The U.S. Department of Justice secretly obtained two months worth of telephone records from Associated Press reporters and editors, the news service announced on Monday:
The records obtained by the Justice Department listed outgoing calls for the work and personal phone numbers of individual reporters, for general AP office numbers in New York, Washington and Hartford, Conn., and for the main number for the AP in the House of Representatives press gallery, according to attorneys for the AP. It was not clear if the records also included incoming calls or the duration of the calls.
In all, the government seized the records for more than 20 separate telephone lines assigned to AP and its journalists in April and May of 2012. The exact number of journalists who used the phone lines during that period is unknown, but more than 100 journalists work in the offices where phone records were targeted, on a wide array of stories about government and other matters.
AP was notified of the seizure on Friday in a letter from the DOJ, which did not provide an explaination for its actions. It is suspected, however, that the seizures were part of an investigation into leaked information regarding a foiled terror plot in Yemen involving the CIA, which the AP reported on in May 2012. AP president and CEO Gary Pruitt said the government’s actions were unacceptable, and demanded the phone records be returned and all copies destroyed.
“There can be no possible justification for such an overbroad collection of the telephone communications of The Associated Press and its reporters. These records potentially reveal communications with confidential sources across all of the newsgathering activities undertaken by the AP during a two-month period, provide a road map to AP’s newsgathering operations and disclose information about AP’s activities and operations that the government has no conceivable right to know,” he said.

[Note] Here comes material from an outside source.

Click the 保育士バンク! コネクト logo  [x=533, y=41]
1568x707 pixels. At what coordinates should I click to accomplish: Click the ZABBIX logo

The DOJ issued the following statement in response:
We take seriously our obligations to follow all applicable laws, federal regulations, and Department of Justice policies when issuing subpoenas for phone records of media organizations. Those regulations require us to make every reasonable effort to obtain information through alternative means before even considering a subpoena for the phone records of a member of the media. We must notify the media organization in advance unless doing so would pose a substantial threat to the integrity of the investigation. Because we value freedom of the press, we are always careful and deliberative in seeking to strike the right balance between the public interest in the free flow of information and the public interest in the fair and effective administration of our criminal laws.
Attorney General Eric Holder is scheduled to testify before the House Judiciary Committee on Wednesday.